На октябрьском вечере товарищ Н. в своих воспоминаниях, посвященных подпольной работе в тылу у белых, вскользь упомянул и об описанном случае с пекарней.
«Действительно, – рассказал товарищ Н., – с трудом налаженное дело увоза золота, которое не успели вывезти от белых, чуть не сорвалось из-за какого-то полупьяного чудака, который задумал разыграть из себя сыщика. Нам ничего не оставалось, как взять с собой этого человека, и он неожиданно, несмотря на свою трусость и небольшие умственные способности, принес нам кое-какую пользу.
Мы ему представлялись какими-то страшными разбойниками; со страху ему казалось, что мы готовы его живьем в землю закопать.

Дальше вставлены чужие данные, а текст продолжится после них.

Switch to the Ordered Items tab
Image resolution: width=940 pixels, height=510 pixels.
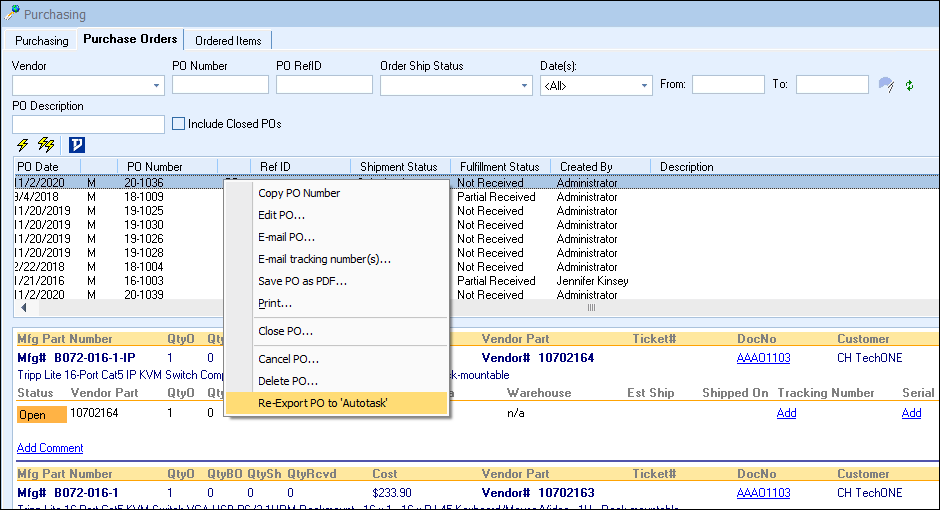(228, 41)
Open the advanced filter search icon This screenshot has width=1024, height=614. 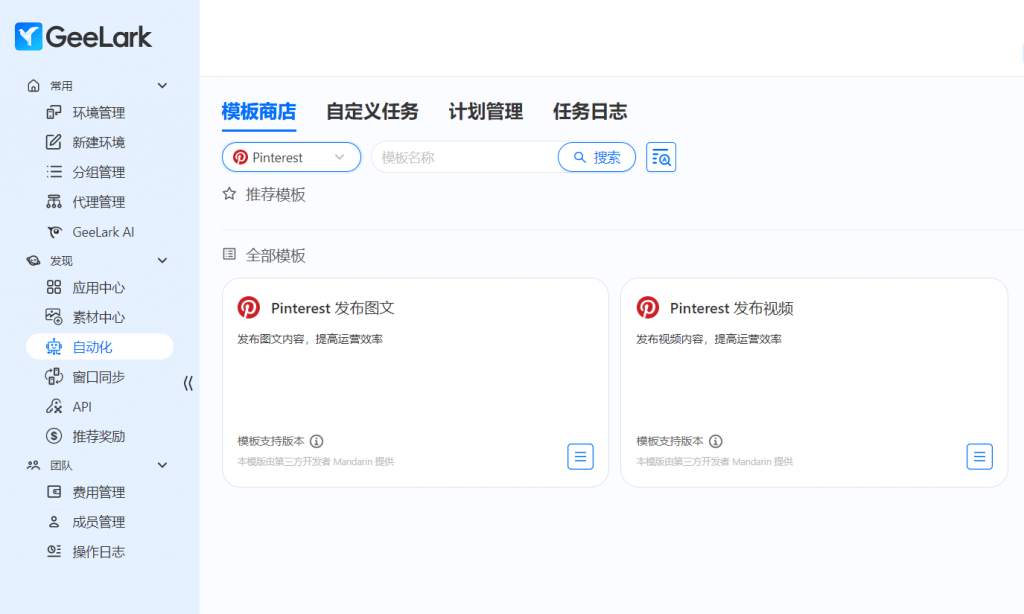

По соображениям, вполне понятным, ему не открывали, кто мы такие.В истории с подкопом товарищи проявили немалую выдержку. Легко себе представить, что всем нам грозило, если бы белые пронюхали про подкоп. Но подпольный ревком поручил нам выручить золото, и мы это дело выполнили».
Утопленник
И утопленник стучится
Под окном и у ворот…
А.С. Пушкин
Усталый, плыл я к нашей купальне в порту. Вдруг слышу, на пристани кричат; поглядел: разряженные дамы махали зонтиками, мужчины показывали в воду котелками, тросточками. А ну их, они пришли пароход встречать! Я хотел повернуться и поплыть на боку, но они взревели еще громче, тревожней. Я огляделся: вон из воды показались руки. Пропали. Вот голова – и опять нырнула в воду. И я разобрал, что кричат: «Тонет, тонет!» Откуда силы взялись! Я мигом подплыл.
Вот высунулось из воды лицо, и на меня глянули сумасшедшие глаза. Я поймал его руку. И в тот же миг он прижался ко мне, обвил ногами, впился ногтями в мою руку. Мы тихо пошли ко дну. И тут я, не помня себя, рванулся. Я не заметил тогда, что в кровь разодрал он мне руку: у меня и сейчас на руке его отметины. Я выскочил, дохнул. Но вот он тут и сейчас опять схватит меня. Я отскочил, подплыл сзади. Я схватил его за волосы и ткнул под воду. Он попытался выплыть, но я ткнул его снова. Он затих и медленно пошел ко дну. Тогда я поймал его за руку, легко поднял, повернул и толкнул его под мышки – он продвинулся вперед, весь обвисший, как мешок. Я толкал его рывками прямо к берегу. Я ждал, вот сейчас дадут шлюпку – и мы спасены. Но шлюпки не было… Я боялся, что у меня не хватит сил, и глянул на пристань.
Шикарная, праздничная публика стояла плотной стеной у края пристани. Они смотрели, как на цирковой номер. Махали мне и кричали: «Сюда! Скорей!» Теперь мне оставалось саженей десять. Я задыхался.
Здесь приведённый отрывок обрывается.